Stored items:

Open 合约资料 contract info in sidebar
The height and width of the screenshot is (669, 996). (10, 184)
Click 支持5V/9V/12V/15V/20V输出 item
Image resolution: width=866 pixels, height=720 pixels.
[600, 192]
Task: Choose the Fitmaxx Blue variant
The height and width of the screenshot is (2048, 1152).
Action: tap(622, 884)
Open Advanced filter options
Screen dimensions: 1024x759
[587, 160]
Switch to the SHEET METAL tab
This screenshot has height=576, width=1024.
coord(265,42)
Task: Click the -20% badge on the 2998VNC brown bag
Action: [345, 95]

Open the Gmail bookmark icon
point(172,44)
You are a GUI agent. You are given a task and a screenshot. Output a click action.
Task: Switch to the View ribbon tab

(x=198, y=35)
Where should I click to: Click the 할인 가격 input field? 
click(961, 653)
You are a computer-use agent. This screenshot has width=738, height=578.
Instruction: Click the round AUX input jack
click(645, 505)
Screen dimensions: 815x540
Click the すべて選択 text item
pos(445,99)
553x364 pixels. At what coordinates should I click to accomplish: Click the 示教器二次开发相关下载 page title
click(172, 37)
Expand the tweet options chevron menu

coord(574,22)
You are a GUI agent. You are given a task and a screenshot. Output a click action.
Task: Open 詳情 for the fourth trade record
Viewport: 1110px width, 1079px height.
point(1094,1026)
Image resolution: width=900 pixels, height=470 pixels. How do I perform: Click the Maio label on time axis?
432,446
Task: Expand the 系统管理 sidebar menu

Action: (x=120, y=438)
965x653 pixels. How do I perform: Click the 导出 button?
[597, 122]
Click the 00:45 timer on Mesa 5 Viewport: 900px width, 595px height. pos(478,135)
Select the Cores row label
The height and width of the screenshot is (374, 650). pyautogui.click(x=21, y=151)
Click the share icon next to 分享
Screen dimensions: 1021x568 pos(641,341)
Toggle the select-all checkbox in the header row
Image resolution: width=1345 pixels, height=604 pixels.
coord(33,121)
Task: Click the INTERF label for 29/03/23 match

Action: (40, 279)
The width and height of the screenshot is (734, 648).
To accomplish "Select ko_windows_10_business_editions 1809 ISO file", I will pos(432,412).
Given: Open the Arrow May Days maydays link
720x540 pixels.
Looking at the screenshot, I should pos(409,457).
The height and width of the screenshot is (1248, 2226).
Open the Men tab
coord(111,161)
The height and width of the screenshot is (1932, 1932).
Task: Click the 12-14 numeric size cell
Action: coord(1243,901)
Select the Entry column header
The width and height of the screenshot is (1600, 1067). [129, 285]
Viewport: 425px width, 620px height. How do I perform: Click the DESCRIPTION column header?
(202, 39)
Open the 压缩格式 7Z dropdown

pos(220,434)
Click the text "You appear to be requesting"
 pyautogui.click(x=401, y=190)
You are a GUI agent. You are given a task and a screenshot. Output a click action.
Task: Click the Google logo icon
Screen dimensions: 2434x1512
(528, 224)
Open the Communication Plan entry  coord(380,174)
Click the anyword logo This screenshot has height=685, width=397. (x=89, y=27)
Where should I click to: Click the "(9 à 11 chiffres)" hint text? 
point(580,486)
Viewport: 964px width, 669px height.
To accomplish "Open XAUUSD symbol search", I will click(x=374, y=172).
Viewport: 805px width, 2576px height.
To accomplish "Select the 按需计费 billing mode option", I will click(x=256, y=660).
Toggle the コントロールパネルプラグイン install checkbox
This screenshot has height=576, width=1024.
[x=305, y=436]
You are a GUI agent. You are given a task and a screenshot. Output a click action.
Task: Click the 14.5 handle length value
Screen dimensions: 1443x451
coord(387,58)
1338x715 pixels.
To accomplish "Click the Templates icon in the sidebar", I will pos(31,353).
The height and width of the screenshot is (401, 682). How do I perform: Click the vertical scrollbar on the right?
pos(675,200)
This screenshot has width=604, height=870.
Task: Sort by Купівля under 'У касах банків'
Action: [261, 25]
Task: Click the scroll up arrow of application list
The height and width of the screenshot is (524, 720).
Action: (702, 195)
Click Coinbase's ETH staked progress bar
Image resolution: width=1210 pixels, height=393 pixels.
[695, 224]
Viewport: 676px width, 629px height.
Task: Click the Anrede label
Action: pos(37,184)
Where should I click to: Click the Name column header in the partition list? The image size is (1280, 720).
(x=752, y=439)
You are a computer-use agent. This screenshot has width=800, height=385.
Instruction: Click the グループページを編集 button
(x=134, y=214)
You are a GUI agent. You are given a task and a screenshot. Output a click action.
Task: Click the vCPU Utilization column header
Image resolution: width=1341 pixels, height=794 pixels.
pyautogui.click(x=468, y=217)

> What is required
Although the records may continue, retype only the lines from the first one through the one containing "Switch to the SHEET METAL tab", exactly as they appear.

> Response for this exercise
Open 合约资料 contract info in sidebar
The height and width of the screenshot is (669, 996). (10, 184)
Click 支持5V/9V/12V/15V/20V输出 item
Image resolution: width=866 pixels, height=720 pixels.
[600, 192]
Task: Choose the Fitmaxx Blue variant
The height and width of the screenshot is (2048, 1152).
Action: tap(622, 884)
Open Advanced filter options
Screen dimensions: 1024x759
[587, 160]
Switch to the SHEET METAL tab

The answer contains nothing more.